Saturday, March 28, 2020

Resonance with Nuggets of Truth used to Sell Lies

Its often noted that one can more effectively sell a lie if it has elements of truth to parts of the story. People naturally resonate with that element of truth and that adds more credibility to the whole tale.

"Who could imagine terrorist would fly planes into buildings?" US leaders told a stunned and traumatized public.

A typical person hears that and it resonates because they themselves never thought about that. The individual imagines neither would anyone they know. It resonates off the truth of their own personal experience and gives credibility to that statement. Never mind that the US government itself was running drills about terrorist crashing planes into buildings the very day of 9/11, 2001. You can even listen to the audio recordings of the military air traffic control during the drill and their confusion about whether an actual attack was happening at that moment.

I was listening recently to a truther Brian Staveley describe how compartmentalization is used to sell the latest 9/11 style operation commonly known as Coronavirus when a connection to an event in history where the power structures use of compartmentalization was the nuggets of truth used to sell a separate lie.

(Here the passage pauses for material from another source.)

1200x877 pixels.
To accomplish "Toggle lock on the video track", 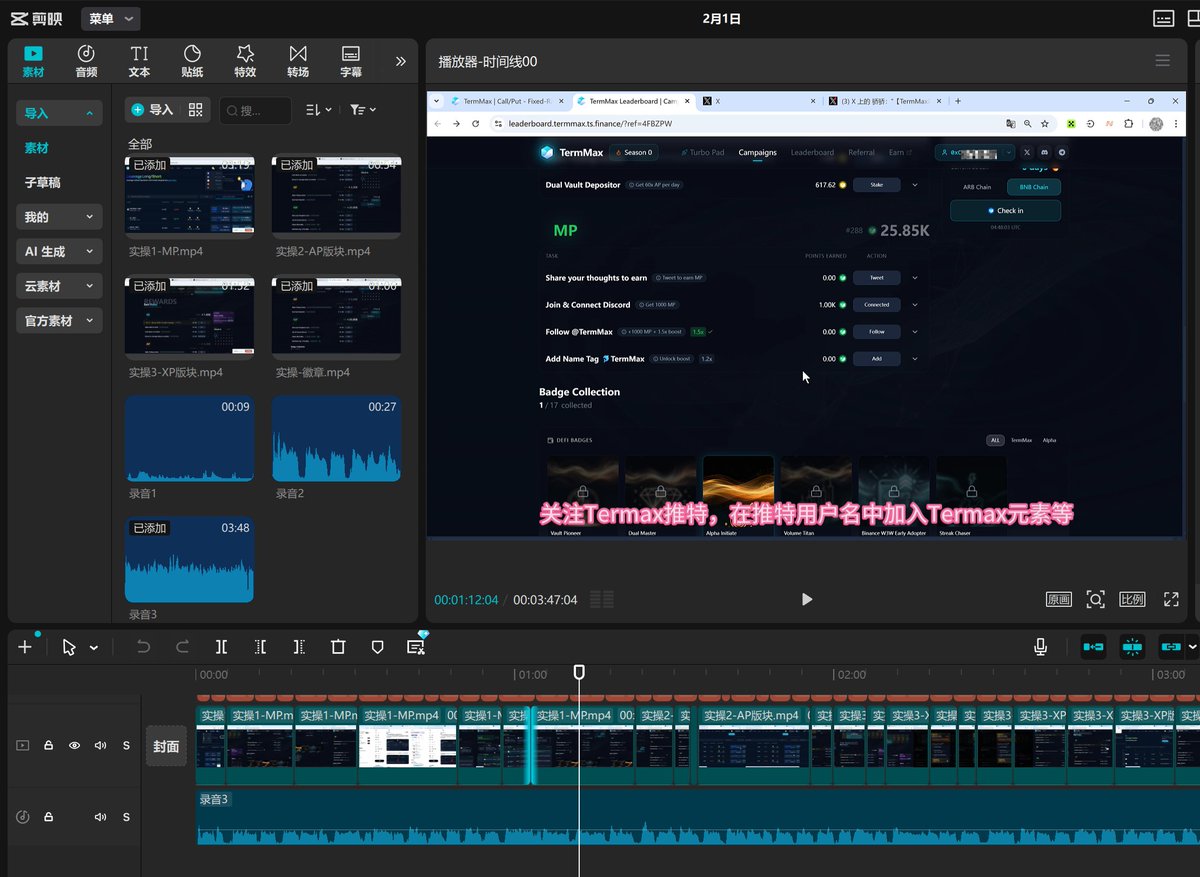I will 48,745.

The Manhattan Project we are told was the super secret project the US conducted during World War II to build the atomic bomb. It is described as a massive project that spanned over multiples cities. It claims it was able to remain a secret project primarily through the strategy of compartmentalization, where each group has their specific task but gets no information about the overall project or how their specific task fits in. The Atomic Heritage Foundation summed it up like this:

As the only person knowledgeable about the entire project, Groves stood at the pinnacle of power. He controlled the project's pace, priorities, and direction through his decisions. No one could travel from one site to another without the general's permission. Knowledge was compartmentalized. Workers were told only what they needed to know and were forbidden to discuss their jobs with anyone other than designated supervisors.

I do not believe atomic bombs or nuclear bombs exist as they are described. So from my perspective, the story of the Manhattan Project is fundamentally a lie. Maybe a project occurred and people were put into small groups and worked on different things but I dont believe it ended in an atomic weapon being produced. Maybe nothing ever happened, which probably best explains how it managed to stay so "secret".

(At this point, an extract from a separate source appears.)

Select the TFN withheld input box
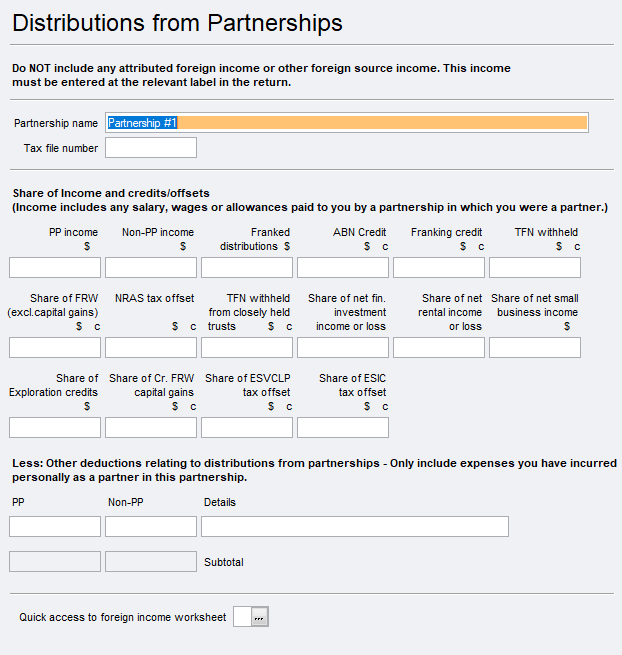622x655 pixels. pos(535,268)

So back to the original point of how to sell lies with nuggets of truth. In the case of the Manhattan Project, the lie was the story about a super secret program that developed a new super weapon, the atomic bomb, that could destroy the world. The nugget of truth used to sell that lie was the revelation of their actual real strategy of compartmentalization that they have used over and over to sell us lies from the moon landing to coronavirus.

That's some dark ass brilliance. Its all the more twisted if you believe as seems plausible, that evil has to basically reveal to people what its doing and its methods from time to time, even if normally in occult or obscure ways. They showed you a page from their playbook, and the simple brilliance of the strategy sold you a series of huge lies, which as usual, were used to sell more fear.